**Assigned task:** The result should be the lines from the one holding "Given: Click the" to the end of the records below, repeated exactly. No pictures.

Collection entries:

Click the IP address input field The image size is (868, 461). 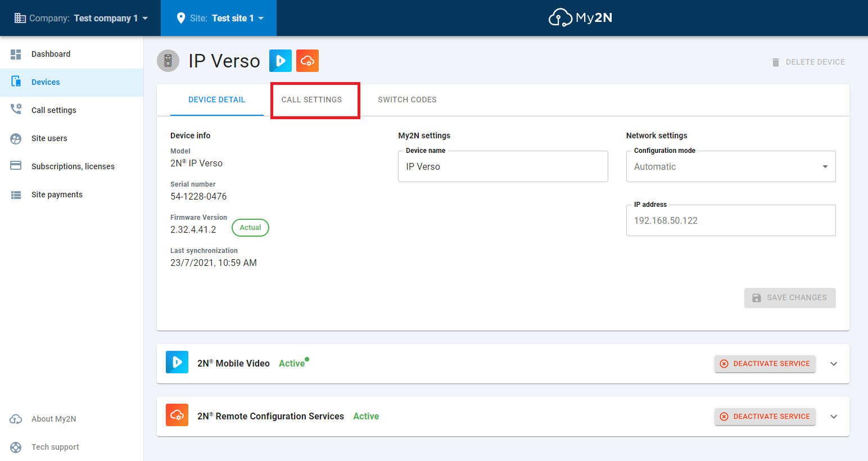730,220
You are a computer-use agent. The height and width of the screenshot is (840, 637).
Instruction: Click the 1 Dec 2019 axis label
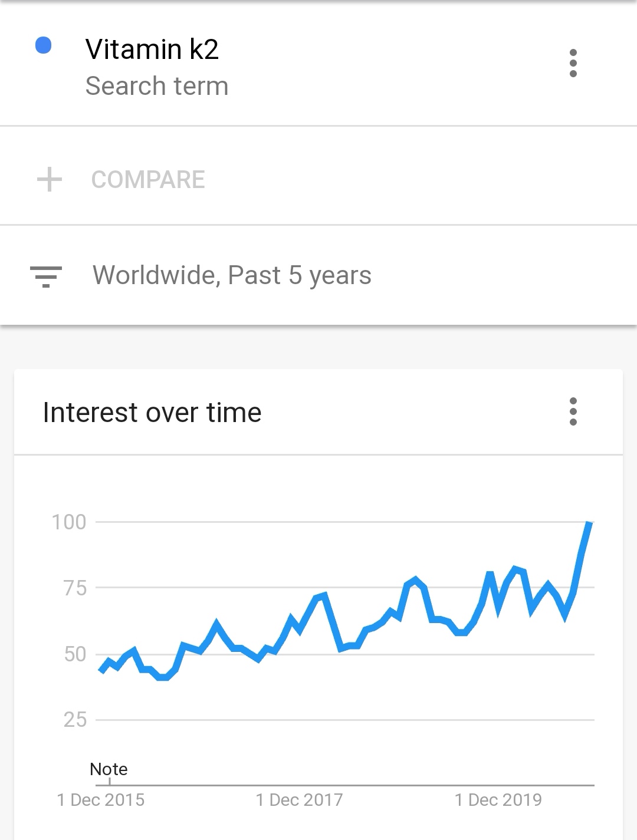point(498,800)
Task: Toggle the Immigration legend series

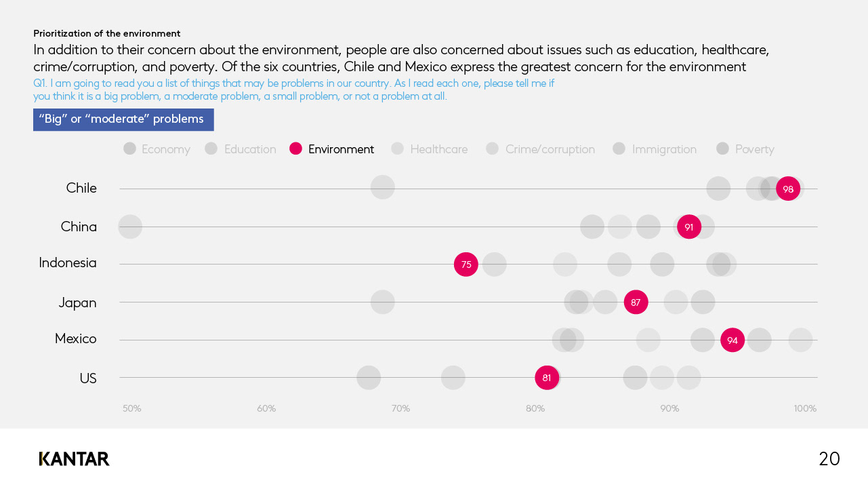Action: click(655, 149)
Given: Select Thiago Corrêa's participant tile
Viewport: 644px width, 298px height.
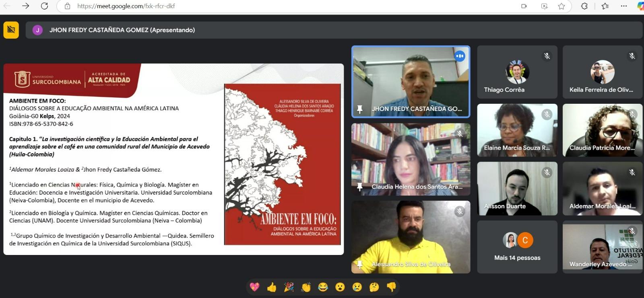Looking at the screenshot, I should [x=517, y=72].
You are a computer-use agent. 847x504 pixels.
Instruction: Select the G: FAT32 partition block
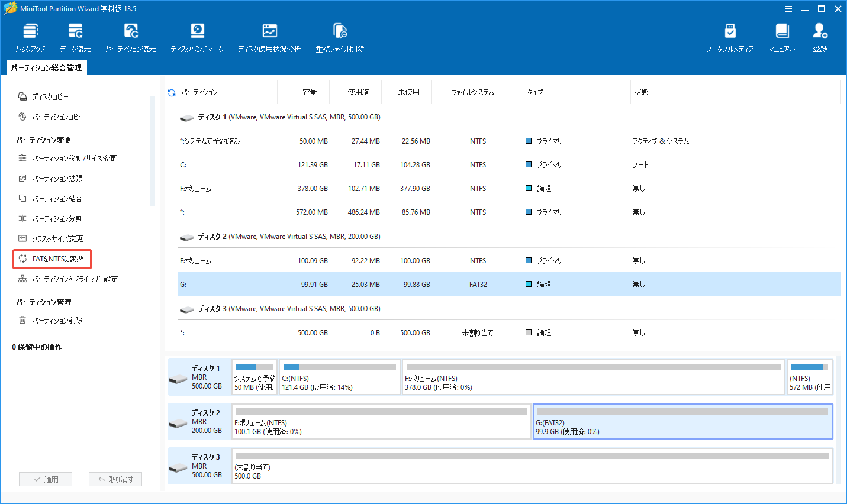click(681, 421)
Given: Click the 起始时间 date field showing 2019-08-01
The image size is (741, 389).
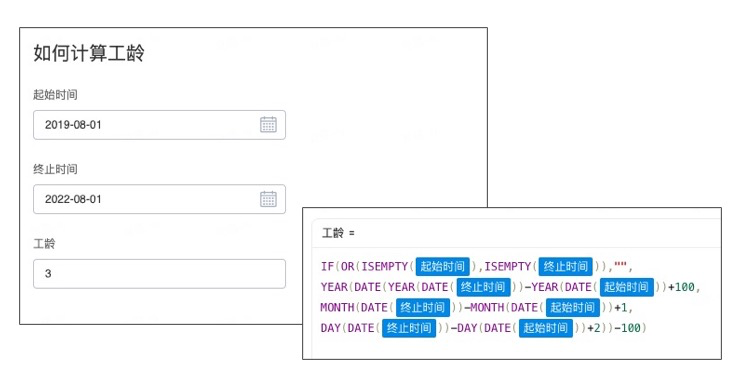Looking at the screenshot, I should pos(159,125).
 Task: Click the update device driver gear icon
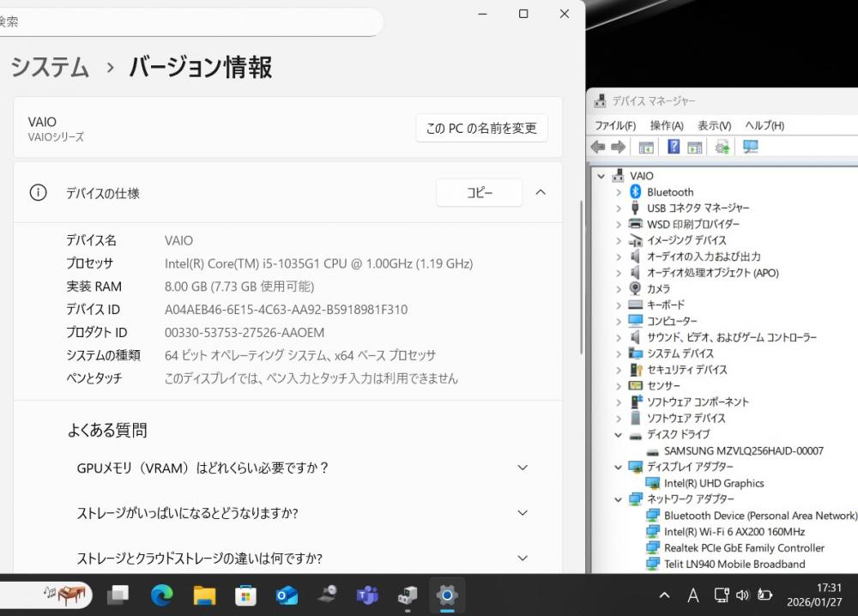[x=722, y=147]
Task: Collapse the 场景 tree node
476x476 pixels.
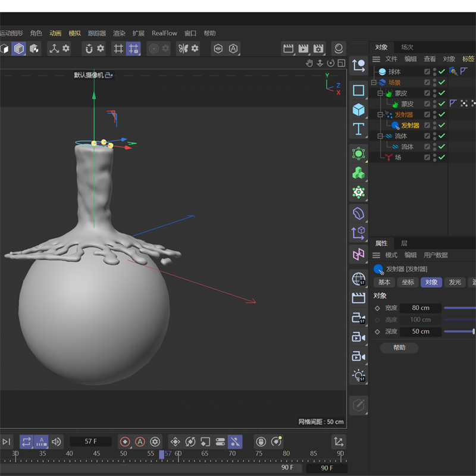Action: tap(374, 83)
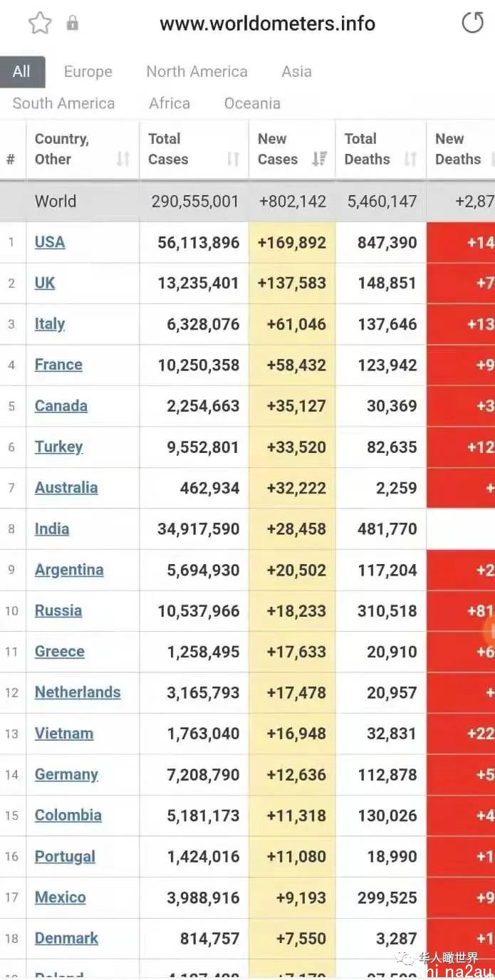Image resolution: width=495 pixels, height=980 pixels.
Task: Tap the padlock security icon
Action: (x=72, y=24)
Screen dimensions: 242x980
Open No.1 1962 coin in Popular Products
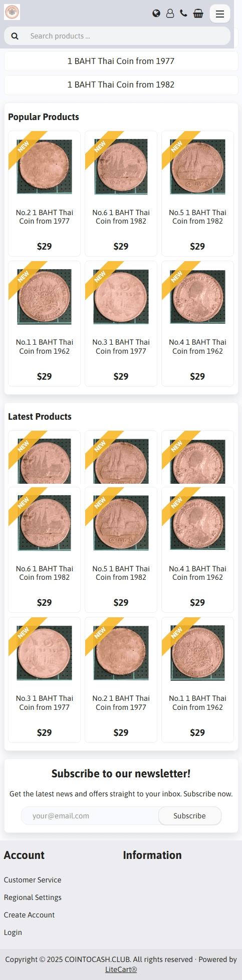point(44,324)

**Problem solution:**
Given: Click the 起始时间 date field showing 2019-08-01
The image size is (741, 389).
Looking at the screenshot, I should pos(159,125).
 Task: Click the update device driver gear icon
[x=722, y=147]
Task: Collapse the 场景 tree node
476x476 pixels.
Action: tap(374, 83)
Image resolution: width=495 pixels, height=980 pixels.
Task: Tap the padlock security icon
Action: (x=72, y=24)
Screen dimensions: 242x980
Open No.1 1962 coin in Popular Products
point(44,324)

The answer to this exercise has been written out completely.